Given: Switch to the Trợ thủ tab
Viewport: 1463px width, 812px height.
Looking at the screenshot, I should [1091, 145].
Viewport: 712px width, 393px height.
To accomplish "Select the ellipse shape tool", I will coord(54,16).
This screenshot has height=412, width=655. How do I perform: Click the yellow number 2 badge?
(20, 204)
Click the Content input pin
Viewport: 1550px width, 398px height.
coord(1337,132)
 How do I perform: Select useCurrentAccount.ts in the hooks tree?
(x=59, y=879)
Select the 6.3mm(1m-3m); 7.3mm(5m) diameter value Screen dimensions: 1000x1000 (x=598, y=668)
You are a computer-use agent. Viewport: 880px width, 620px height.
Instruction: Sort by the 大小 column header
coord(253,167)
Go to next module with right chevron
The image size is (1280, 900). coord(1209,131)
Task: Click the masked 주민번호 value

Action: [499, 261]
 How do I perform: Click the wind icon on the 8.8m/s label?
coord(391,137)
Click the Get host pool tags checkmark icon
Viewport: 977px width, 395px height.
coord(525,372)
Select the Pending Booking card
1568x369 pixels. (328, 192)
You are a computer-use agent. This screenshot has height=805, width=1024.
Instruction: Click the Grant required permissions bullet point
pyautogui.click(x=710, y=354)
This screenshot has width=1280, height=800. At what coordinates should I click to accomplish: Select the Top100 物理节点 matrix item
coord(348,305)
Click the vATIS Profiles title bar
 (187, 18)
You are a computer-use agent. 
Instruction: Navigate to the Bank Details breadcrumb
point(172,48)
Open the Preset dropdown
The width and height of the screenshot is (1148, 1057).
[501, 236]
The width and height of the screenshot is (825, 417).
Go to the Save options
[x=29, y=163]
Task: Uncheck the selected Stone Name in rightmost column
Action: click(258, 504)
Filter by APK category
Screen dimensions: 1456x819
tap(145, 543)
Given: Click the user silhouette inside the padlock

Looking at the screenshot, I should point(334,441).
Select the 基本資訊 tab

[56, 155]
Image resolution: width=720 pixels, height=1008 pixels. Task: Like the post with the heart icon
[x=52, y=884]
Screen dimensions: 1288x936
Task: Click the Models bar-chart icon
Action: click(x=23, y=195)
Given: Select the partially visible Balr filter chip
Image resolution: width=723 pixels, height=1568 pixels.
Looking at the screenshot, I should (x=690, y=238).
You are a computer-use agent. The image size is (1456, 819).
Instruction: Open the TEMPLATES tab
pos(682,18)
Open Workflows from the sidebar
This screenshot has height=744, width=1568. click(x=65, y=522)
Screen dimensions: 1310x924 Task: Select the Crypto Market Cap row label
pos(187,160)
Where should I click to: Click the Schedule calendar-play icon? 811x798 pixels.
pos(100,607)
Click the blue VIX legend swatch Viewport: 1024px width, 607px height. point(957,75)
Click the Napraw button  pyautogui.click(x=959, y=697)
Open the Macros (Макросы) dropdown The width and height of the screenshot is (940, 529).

________________

Update the entries above by changing each "Viewport" to "Window size", keeping everything else as it is.

Given: Switch to the Trợ thủ tab
Window size: 1463px width, 812px height.
Looking at the screenshot, I should [1091, 145].
Window size: 712px width, 393px height.
To accomplish "Select the ellipse shape tool", I will coord(54,16).
This screenshot has height=412, width=655. How do I perform: Click the yellow number 2 badge?
(20, 204)
Click the Content input pin
Window size: 1550px width, 398px height.
coord(1337,132)
 How do I perform: Select useCurrentAccount.ts in the hooks tree?
(x=59, y=879)
Select the 6.3mm(1m-3m); 7.3mm(5m) diameter value Screen dimensions: 1000x1000 (x=598, y=668)
You are a computer-use agent. Window size: 880px width, 620px height.
Instruction: Sort by the 大小 column header
coord(253,167)
Go to next module with right chevron
The image size is (1280, 900). coord(1209,131)
Task: Click the masked 주민번호 value

Action: [499, 261]
 How do I perform: Click the wind icon on the 8.8m/s label?
coord(391,137)
Click the Get host pool tags checkmark icon
Window size: 977px width, 395px height.
coord(525,372)
Select the Pending Booking card
1568x369 pixels. (328, 192)
You are a computer-use agent. This screenshot has height=805, width=1024.
Instruction: Click the Grant required permissions bullet point
pyautogui.click(x=710, y=354)
This screenshot has width=1280, height=800. At what coordinates should I click to accomplish: Select the Top100 物理节点 matrix item
coord(348,305)
Click the vATIS Profiles title bar
 (187, 18)
You are a computer-use agent. 
Instruction: Navigate to the Bank Details breadcrumb
point(172,48)
Open the Preset dropdown
The width and height of the screenshot is (1148, 1057).
[501, 236]
The width and height of the screenshot is (825, 417).
Go to the Save options
[x=29, y=163]
Task: Uncheck the selected Stone Name in rightmost column
Action: click(258, 504)
Filter by APK category
Screen dimensions: 1456x819
tap(145, 543)
Given: Click the user silhouette inside the padlock

Looking at the screenshot, I should point(334,441).
Select the 基本資訊 tab

[56, 155]
Image resolution: width=720 pixels, height=1008 pixels. Task: Like the post with the heart icon
[x=52, y=884]
Screen dimensions: 1288x936
Task: Click the Models bar-chart icon
Action: click(x=23, y=195)
Given: Select the partially visible Balr filter chip
Image resolution: width=723 pixels, height=1568 pixels.
Looking at the screenshot, I should (x=690, y=238).
You are a computer-use agent. The image size is (1456, 819).
Instruction: Open the TEMPLATES tab
pos(682,18)
Open Workflows from the sidebar
This screenshot has height=744, width=1568. click(x=65, y=522)
Screen dimensions: 1310x924 Task: Select the Crypto Market Cap row label
pos(187,160)
Where should I click to: Click the Schedule calendar-play icon? 811x798 pixels.
pos(100,607)
Click the blue VIX legend swatch Window size: 1024px width, 607px height. point(957,75)
Click the Napraw button  pyautogui.click(x=959, y=697)
Open the Macros (Макросы) dropdown The width and height of the screenshot is (940, 529).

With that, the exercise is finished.